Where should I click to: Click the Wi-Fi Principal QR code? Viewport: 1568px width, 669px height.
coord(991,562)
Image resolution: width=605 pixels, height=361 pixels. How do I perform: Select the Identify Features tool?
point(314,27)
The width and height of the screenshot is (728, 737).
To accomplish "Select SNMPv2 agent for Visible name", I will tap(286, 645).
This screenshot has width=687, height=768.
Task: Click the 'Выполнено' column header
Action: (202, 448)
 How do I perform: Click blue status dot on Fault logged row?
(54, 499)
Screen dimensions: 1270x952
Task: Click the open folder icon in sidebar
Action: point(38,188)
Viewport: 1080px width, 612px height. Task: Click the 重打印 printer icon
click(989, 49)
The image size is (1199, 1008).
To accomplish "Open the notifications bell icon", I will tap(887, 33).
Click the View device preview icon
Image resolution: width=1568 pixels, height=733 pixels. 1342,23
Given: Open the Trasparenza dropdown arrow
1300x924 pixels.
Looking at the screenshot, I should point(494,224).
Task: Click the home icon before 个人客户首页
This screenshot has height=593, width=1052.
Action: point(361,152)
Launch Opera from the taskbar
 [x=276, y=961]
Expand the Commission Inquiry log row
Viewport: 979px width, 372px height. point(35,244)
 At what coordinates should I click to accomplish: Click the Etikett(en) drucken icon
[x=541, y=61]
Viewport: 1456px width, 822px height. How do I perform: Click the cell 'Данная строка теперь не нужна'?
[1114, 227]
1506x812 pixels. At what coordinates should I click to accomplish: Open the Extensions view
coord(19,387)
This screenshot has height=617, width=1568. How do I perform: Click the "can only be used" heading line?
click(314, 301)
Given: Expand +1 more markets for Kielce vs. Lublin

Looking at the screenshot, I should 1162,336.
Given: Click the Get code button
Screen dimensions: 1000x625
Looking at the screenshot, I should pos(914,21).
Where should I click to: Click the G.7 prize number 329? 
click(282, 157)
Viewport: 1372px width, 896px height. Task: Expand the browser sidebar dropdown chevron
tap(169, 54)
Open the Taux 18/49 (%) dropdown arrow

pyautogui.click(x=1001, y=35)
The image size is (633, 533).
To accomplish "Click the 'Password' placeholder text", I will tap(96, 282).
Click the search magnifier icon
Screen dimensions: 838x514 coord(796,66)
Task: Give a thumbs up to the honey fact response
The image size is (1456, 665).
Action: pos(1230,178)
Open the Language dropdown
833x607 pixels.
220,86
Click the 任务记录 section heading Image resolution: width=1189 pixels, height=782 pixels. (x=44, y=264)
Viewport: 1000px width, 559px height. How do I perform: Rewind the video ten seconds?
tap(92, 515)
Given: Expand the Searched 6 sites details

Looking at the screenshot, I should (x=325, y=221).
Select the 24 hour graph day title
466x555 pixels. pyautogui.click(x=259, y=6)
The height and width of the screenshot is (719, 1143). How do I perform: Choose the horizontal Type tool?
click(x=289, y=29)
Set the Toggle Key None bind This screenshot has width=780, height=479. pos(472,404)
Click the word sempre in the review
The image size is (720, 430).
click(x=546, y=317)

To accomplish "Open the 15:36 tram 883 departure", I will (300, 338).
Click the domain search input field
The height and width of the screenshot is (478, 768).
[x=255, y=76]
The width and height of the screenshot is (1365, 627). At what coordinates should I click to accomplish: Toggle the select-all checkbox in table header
■ ■ ■ ■ ■ ■ ■
→ **ABOUT THIS TASK**: Write down again, exactly as given, only the lines above that fall from the line with "Given: Click the Get code button" to the line with "Click the 任务记录", inclusive.

→ **ANSWER BELOW**:
Given: Click the Get code button
Screen dimensions: 1000x625
Looking at the screenshot, I should pos(914,21).
Where should I click to: Click the G.7 prize number 329? 
click(282, 157)
Viewport: 1372px width, 896px height. Task: Expand the browser sidebar dropdown chevron
tap(169, 54)
Open the Taux 18/49 (%) dropdown arrow

pyautogui.click(x=1001, y=35)
The image size is (633, 533).
To accomplish "Click the 'Password' placeholder text", I will tap(96, 282).
Click the search magnifier icon
Screen dimensions: 838x514 coord(796,66)
Task: Give a thumbs up to the honey fact response
The image size is (1456, 665).
Action: pos(1230,178)
Open the Language dropdown
833x607 pixels.
220,86
Click the 任务记录 section heading Image resolution: width=1189 pixels, height=782 pixels. (x=44, y=264)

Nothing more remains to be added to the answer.